On May 22nd, we had forecasted a bullish reversal in the stock of US pharmaceutical company Pfizer Inc (NYSE: PFE), on the basis of an increase in the fiscal 2017 first-quarter earnings amidst tough business conditions. Furthermore, the report also informed our desire to invest in a call option. The stock was trading at about $31.80. On June 1st, the stock closed above $32.50 and the option expired in the money. Now, the stock, which closed at $33.35 on Friday, is expired to decline due to reasons mentioned below.
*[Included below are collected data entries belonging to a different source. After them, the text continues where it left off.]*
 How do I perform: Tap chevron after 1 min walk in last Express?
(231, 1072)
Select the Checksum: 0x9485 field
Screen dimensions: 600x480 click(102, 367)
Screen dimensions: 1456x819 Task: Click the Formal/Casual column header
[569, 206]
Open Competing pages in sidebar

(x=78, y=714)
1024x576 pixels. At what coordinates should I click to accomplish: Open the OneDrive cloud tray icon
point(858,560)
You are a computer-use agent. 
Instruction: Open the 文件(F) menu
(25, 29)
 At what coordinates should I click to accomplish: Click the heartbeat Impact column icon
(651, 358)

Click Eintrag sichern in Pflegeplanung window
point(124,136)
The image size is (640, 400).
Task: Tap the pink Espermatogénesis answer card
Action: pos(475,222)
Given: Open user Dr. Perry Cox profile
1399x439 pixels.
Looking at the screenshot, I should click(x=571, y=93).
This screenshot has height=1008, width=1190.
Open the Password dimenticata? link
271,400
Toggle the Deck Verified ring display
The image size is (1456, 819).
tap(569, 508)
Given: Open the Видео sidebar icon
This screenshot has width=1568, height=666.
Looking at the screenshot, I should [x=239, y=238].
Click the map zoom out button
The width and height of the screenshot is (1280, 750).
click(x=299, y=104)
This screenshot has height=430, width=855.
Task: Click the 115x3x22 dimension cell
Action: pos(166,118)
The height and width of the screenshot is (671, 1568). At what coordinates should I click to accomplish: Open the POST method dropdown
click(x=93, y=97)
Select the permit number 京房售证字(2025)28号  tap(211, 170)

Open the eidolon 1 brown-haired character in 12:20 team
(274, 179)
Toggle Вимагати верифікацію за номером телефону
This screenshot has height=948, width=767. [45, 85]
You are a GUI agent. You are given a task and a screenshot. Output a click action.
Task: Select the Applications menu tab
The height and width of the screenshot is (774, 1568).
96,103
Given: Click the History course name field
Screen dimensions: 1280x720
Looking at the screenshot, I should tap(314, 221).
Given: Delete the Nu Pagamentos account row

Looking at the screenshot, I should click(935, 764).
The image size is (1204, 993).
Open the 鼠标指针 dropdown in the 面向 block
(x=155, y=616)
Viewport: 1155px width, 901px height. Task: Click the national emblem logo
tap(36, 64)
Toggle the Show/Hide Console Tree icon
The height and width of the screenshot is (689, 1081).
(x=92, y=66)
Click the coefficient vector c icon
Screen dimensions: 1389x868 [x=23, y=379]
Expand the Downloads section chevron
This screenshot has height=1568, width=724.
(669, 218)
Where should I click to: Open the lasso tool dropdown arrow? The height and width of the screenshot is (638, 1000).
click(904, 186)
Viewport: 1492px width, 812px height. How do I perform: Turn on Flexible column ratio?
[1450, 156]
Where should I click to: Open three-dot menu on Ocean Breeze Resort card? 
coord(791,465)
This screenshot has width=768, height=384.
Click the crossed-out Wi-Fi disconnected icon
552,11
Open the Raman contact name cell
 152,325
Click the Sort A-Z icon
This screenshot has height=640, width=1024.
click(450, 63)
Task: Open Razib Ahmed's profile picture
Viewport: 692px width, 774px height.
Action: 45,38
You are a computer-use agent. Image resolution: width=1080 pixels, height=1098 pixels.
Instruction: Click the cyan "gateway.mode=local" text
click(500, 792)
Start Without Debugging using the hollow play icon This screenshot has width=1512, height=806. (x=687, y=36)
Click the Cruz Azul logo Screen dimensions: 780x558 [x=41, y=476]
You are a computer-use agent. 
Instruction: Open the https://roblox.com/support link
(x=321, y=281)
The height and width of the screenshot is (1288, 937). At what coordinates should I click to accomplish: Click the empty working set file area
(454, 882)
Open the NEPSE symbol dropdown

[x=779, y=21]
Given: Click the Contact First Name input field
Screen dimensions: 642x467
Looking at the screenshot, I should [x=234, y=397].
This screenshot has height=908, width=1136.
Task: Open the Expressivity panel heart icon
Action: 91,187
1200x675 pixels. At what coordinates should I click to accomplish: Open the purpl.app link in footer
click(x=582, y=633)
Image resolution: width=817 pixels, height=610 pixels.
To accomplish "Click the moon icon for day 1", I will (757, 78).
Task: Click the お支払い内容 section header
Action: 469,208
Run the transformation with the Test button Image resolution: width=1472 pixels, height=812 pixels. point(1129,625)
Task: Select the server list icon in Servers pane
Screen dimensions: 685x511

In 2010, Pfizer invested $240 million to receive a 40% stake in Brazilian generic drug manufacturer Laboratório Teuto Brasileiro. However, the venture failed to live up to expectations. Last week, the company relinquished its stake back to the heirs of the Brazilian company for a token payment of 1 Real ($0.30 per share).
The stake was written off after Pfizer attempted to find a suitable buyer for almost a year. Pfizer and Teuto had even appointed Goldman Sachs Group and Grupo BTG Pactual to scout for a buyer. Initially, there were reports that generics giant Teva is interested to buy the stake, but it never materialised. The historic recession has dampened the demand for drugs in Brazil and that created a disagreement between Pfizer and Teuto about the manner in which the business challenges should be handled.
Pfizer’s problem does not end with that. Analysts point out that the company has too much exposure to Medicare Part D for oncology and that could be affected in a case the US government starts spending less. Additionally, the US public does not have a good opinion about the drug pricing practices of pharma companies and the President himself has vowed to bring the costs down. Finally, when Trump took charge as the President of the US, the pharma companies were hoping for a speedy tax reform that would allow them to repatriate billions of dollars stashed overseas and use it for the much needed acquisitions. However, the delays have put Pfizer and other pharma companies in a difficult position. On the basis of the above discussed facts, Andrew Baum, an analyst at Citigroup, trimmed the earnings estimates by between 5% and 10% for the 2018-2022 period. Furthermore, the analyst also downgraded the stock from “neutral” to “sell” rating, with a price target of $31. In his report, Baum has underlined the need for Pfizer to have a big deal to achieve the earnings forecasts. Thus, as of now, fundamentally, the stock is expected to remain range bound with bearish bias.
A put option is what we prefer at this point in time, to gain from the forecasted downtrend. The strike price should be preferably around $33.5 and the contract expiry date should be around July 18th.
Disclaimer: The trading analysis offered here is our opinion. It is not provided as trading advice, merely an indication of our trading plan. We cannot guarantee success and we encourage traders to incorporate a strong money management strategy to limit losses. Please use this article as part of your own research before formulating strategies prior to trading.